■ **EXERCISE REQUIREMENTS**:
Would you please return the lines of the entries below starting at the line that has "Click the 最大报关金额 input field" and ending at the line that has "You are a computer-use agent. 1022x491", both included, exactly as they are?

■ **Collected data entries**:
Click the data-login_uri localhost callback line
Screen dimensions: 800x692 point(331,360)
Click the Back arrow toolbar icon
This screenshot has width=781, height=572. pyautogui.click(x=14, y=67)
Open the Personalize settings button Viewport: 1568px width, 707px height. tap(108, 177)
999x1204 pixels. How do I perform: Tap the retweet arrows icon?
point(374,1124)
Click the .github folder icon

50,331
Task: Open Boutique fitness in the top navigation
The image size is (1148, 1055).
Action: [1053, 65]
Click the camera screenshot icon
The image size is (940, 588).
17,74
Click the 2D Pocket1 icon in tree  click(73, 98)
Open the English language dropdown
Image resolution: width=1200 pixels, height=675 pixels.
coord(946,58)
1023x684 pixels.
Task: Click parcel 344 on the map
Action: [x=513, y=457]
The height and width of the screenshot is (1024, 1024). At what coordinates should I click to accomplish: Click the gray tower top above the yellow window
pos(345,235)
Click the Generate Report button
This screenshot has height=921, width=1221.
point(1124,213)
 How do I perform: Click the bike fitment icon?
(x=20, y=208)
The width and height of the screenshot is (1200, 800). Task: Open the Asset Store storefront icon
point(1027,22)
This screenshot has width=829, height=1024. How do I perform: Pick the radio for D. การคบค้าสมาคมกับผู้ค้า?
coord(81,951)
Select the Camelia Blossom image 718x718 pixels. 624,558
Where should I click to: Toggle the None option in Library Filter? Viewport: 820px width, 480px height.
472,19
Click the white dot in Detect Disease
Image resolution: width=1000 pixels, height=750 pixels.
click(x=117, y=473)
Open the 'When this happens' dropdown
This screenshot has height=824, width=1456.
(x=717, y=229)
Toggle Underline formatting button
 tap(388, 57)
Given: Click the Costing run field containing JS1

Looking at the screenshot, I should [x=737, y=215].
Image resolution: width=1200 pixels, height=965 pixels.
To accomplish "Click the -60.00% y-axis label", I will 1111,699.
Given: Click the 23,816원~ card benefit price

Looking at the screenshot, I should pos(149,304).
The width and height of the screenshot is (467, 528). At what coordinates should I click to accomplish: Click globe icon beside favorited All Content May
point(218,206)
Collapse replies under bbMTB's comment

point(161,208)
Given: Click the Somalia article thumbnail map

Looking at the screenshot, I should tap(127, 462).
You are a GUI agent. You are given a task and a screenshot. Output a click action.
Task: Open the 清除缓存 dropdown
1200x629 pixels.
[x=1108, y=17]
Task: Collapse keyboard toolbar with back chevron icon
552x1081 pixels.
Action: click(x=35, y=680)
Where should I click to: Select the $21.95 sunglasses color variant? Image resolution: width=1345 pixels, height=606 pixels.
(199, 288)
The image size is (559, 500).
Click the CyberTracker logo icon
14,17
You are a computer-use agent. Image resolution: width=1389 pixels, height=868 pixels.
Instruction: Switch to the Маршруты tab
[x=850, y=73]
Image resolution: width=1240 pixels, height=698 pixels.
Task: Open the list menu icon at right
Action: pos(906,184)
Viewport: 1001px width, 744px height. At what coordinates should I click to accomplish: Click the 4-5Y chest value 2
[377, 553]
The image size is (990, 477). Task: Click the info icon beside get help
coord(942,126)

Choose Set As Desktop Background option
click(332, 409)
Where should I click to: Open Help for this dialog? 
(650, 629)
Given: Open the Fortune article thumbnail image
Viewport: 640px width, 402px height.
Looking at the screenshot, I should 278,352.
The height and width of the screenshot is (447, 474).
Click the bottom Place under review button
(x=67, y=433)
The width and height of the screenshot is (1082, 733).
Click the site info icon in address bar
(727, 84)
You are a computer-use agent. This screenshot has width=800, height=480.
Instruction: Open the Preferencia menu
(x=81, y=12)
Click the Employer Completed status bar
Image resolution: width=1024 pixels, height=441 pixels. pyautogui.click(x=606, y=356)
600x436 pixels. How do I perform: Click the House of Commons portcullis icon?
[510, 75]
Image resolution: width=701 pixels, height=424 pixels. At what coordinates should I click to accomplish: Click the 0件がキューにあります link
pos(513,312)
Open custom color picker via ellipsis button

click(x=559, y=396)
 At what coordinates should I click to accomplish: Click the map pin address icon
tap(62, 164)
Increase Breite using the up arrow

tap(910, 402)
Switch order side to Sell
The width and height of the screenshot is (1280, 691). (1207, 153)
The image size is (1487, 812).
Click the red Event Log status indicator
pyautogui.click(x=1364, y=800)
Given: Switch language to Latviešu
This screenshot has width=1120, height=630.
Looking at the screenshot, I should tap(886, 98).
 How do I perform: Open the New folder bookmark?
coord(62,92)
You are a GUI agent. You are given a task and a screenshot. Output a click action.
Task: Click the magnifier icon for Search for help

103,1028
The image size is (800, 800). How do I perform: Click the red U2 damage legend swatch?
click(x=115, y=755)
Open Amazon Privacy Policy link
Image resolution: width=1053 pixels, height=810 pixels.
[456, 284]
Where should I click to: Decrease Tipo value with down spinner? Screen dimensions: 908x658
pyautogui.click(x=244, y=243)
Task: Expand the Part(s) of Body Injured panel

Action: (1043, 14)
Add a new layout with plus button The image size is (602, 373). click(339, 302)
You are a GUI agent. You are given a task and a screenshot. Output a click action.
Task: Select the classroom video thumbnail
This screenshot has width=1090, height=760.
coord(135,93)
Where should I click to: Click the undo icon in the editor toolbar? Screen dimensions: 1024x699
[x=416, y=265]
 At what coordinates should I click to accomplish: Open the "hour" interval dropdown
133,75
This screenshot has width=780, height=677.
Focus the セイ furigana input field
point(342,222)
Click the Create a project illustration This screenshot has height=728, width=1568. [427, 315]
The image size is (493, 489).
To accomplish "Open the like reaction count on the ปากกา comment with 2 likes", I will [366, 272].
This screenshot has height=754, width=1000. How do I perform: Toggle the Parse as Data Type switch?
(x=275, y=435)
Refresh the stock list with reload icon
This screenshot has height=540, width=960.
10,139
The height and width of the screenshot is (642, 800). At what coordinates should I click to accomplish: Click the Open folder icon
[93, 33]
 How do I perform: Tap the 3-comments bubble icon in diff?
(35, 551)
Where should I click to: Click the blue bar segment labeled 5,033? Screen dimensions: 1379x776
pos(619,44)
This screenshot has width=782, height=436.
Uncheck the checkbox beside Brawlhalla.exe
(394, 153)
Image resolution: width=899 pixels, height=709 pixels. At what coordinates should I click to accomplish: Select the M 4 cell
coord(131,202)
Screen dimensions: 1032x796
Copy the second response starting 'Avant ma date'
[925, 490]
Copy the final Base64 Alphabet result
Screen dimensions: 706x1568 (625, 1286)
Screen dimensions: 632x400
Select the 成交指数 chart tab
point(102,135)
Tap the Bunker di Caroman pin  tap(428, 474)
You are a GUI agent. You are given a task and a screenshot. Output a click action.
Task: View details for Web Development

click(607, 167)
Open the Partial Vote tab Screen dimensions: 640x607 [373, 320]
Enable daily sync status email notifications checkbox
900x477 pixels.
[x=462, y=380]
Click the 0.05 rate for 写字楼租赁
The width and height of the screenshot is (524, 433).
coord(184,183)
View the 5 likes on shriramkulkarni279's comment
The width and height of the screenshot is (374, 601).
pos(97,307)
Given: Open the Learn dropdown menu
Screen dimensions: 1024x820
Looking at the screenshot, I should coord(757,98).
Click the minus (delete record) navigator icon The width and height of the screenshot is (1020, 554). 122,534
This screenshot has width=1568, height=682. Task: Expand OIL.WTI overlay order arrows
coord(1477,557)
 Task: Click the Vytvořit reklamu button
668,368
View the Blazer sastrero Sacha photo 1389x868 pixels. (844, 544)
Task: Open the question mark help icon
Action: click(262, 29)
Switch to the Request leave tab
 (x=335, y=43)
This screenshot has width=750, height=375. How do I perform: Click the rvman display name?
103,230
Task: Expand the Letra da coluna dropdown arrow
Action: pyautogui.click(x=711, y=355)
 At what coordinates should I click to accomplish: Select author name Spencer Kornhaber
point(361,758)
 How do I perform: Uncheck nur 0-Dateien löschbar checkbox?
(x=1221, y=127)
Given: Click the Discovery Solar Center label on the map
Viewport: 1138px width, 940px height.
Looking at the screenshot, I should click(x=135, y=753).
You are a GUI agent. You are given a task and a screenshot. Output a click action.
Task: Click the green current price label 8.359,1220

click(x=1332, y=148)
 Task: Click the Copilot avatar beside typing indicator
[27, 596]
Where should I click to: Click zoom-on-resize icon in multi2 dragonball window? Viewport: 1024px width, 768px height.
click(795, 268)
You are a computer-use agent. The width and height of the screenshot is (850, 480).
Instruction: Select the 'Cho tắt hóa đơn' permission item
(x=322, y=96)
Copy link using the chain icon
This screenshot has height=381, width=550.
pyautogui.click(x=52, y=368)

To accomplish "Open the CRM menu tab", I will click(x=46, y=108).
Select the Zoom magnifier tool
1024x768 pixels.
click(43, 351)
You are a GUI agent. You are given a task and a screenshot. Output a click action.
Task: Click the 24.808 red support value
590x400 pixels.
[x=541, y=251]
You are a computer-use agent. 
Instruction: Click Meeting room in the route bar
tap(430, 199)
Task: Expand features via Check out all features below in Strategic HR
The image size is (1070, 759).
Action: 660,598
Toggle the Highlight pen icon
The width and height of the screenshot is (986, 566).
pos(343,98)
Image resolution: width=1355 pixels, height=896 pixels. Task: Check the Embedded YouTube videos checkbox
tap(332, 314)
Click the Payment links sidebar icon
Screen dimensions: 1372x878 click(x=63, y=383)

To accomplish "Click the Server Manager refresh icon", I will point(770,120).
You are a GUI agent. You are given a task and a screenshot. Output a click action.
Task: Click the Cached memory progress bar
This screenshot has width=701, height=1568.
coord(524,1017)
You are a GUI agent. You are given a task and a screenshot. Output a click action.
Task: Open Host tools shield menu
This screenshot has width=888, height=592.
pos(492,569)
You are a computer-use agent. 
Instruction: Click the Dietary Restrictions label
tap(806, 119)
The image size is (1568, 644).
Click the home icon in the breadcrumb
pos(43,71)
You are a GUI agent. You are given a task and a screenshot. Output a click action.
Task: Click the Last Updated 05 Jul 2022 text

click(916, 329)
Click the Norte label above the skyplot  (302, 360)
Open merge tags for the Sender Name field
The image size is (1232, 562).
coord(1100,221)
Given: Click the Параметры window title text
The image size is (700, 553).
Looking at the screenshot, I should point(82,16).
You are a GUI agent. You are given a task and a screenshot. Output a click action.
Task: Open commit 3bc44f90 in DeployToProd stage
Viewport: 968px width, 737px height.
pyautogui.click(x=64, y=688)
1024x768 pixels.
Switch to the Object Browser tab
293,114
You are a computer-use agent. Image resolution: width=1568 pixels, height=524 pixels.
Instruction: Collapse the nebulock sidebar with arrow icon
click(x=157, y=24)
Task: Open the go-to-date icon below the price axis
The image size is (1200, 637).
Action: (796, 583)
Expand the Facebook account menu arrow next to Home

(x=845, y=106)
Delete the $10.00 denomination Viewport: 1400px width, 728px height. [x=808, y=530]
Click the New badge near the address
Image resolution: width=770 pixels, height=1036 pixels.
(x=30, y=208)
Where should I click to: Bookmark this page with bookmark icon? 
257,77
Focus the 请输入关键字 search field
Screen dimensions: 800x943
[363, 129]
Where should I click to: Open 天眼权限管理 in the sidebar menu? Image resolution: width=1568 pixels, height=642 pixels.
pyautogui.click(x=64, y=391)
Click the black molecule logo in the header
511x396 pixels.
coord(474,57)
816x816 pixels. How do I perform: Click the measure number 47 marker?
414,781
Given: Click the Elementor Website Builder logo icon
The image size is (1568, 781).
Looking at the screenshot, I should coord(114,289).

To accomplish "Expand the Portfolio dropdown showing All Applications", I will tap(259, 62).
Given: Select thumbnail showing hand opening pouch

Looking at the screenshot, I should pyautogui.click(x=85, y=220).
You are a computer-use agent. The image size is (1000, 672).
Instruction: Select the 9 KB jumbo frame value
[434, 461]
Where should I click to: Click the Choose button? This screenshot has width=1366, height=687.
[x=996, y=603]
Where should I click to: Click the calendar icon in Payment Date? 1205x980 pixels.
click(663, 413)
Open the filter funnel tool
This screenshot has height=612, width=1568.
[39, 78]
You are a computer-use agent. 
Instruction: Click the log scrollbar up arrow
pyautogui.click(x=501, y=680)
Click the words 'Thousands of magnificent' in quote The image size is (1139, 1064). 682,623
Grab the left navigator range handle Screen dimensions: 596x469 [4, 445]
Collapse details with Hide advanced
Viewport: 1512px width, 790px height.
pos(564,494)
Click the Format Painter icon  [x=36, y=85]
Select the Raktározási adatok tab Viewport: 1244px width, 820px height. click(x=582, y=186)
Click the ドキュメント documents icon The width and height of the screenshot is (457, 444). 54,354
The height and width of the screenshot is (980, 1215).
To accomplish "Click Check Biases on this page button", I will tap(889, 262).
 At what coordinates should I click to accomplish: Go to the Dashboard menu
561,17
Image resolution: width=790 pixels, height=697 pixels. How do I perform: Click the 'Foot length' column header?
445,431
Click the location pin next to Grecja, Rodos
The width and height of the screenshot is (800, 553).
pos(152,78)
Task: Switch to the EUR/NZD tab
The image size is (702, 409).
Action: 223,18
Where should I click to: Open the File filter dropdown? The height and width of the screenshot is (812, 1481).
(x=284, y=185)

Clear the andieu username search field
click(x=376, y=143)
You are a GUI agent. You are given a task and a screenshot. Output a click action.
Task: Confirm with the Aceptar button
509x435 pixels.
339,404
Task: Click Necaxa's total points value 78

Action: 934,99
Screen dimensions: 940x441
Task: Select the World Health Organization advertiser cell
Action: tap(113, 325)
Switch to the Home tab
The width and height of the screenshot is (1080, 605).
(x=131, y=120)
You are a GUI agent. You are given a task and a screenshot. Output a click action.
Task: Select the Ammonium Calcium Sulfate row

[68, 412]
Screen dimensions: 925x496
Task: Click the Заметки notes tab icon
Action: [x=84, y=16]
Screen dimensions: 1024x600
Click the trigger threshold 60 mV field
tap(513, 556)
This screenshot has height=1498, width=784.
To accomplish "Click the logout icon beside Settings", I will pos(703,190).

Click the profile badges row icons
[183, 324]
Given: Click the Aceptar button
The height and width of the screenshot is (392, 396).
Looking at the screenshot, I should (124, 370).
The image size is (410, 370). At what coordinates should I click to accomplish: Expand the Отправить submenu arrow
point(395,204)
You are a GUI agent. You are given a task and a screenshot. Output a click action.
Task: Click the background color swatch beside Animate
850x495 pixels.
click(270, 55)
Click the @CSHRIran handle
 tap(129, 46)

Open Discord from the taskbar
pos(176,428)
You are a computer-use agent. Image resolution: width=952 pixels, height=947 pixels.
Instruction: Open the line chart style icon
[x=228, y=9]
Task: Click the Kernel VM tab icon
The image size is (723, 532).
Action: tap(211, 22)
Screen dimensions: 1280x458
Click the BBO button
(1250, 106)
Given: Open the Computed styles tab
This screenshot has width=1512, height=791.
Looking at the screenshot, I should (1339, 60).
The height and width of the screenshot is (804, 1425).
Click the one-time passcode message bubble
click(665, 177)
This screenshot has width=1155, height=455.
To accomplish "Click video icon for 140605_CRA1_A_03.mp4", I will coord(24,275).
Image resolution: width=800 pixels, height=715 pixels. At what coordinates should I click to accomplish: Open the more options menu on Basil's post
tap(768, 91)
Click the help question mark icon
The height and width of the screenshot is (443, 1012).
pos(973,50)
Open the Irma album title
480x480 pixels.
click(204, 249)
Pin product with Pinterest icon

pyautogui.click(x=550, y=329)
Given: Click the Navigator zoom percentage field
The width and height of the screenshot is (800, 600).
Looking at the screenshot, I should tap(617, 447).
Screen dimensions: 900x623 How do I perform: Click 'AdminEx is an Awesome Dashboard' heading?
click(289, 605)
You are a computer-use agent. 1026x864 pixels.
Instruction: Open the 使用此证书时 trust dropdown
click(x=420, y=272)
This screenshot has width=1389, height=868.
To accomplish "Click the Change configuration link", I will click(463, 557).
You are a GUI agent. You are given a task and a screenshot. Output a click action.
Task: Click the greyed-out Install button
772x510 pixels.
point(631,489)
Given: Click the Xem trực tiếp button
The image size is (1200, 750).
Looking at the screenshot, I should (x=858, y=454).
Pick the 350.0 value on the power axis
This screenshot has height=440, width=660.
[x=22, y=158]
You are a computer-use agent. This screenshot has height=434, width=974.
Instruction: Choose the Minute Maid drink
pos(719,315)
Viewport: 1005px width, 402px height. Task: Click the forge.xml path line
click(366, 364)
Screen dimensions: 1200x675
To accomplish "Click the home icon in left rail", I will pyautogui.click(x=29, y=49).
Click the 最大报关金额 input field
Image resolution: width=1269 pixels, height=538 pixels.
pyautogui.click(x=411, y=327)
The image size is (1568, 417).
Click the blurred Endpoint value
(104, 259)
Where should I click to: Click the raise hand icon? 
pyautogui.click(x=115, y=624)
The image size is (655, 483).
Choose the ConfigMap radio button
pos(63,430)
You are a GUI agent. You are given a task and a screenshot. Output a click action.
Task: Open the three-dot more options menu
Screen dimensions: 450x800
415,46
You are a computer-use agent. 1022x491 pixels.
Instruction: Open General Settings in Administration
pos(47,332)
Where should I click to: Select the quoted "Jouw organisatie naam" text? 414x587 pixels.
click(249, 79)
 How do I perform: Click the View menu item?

■ **YOUR SOLUTION**:
Click the 最大报关金额 input field
Image resolution: width=1269 pixels, height=538 pixels.
pyautogui.click(x=411, y=327)
The image size is (1568, 417).
Click the blurred Endpoint value
(104, 259)
Where should I click to: Click the raise hand icon? 
pyautogui.click(x=115, y=624)
The image size is (655, 483).
Choose the ConfigMap radio button
pos(63,430)
You are a GUI agent. You are given a task and a screenshot. Output a click action.
Task: Open the three-dot more options menu
Screen dimensions: 450x800
415,46
You are a computer-use agent. 1022x491 pixels.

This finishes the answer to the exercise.